Jef de Vriese • 81 - 2005/06 • Uitgave: 8/9
Niet ik…?



Onze eigen dwaasheid verderft ons leven en dan is ons hart boos op God (Spr. 19:3). Wij stellen Hem aansprakelijk, alsof Hij de oorzaak van onze verzoekingen is. Dat beweren wij niet altijd openlijk, maar eerder via een omweg. Wij verklaren onze zonde, door toedoen van “de vrouw die Gij aan mijn zijde gesteld hebt” en van “de slang heeft mij verleid” (Gen. 3:10-13).

Wij zijn niet boosaardig, maar zij maken ons kwaad. Wij zijn niet verslaafd, maar zij geven ons te weinig aandacht, waardoor wij met een innerlijke nood zitten die niet bevredigd kan worden. Wij hebben het niet gedaan. Het waren de anderen. Het was de duivel. De oorzaken zijn: onze omstandigheden, onze slechte opvoeding, het noodlot, alles behalve wijzelf.
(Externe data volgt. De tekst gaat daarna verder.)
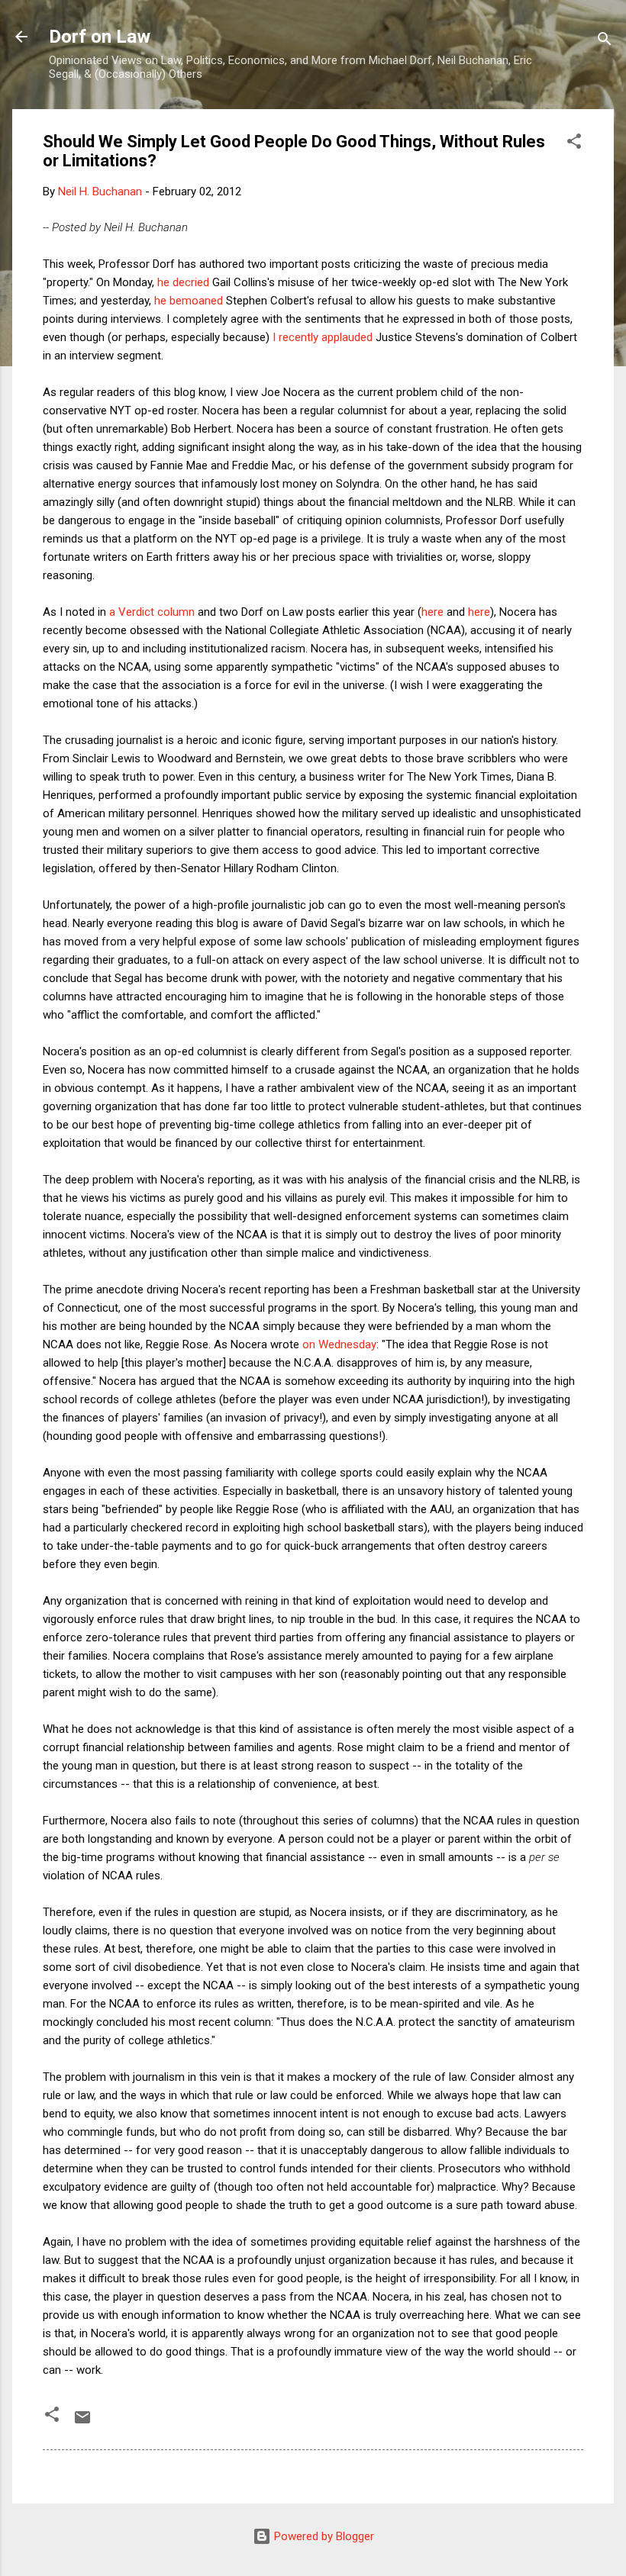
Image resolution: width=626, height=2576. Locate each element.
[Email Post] (82, 2422)
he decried (183, 282)
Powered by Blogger (322, 2536)
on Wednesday (339, 1344)
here (432, 612)
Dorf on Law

Wij schuiven de verantwoordelijkheid op mensen, geestelijke wezens, omstandigheden en onze menselijke natuur, ons ziek lichaam, allen en alles door God geschapen. Waarom gaf Hij mij geen andere vrouw? Waarom heb ik die vervelende collega? Waarom heb ik last van seksuele drang? Het antwoord van de dwaas is dat God al die dingen gemaakt heeft, toelaat en er niets aan verandert. De eindverantwoordelijke voor mijn verzoeking is… God.

Laat echter niemand, als hij getest wordt, zeggen: Ik word door God verzocht (Jak. 1:13).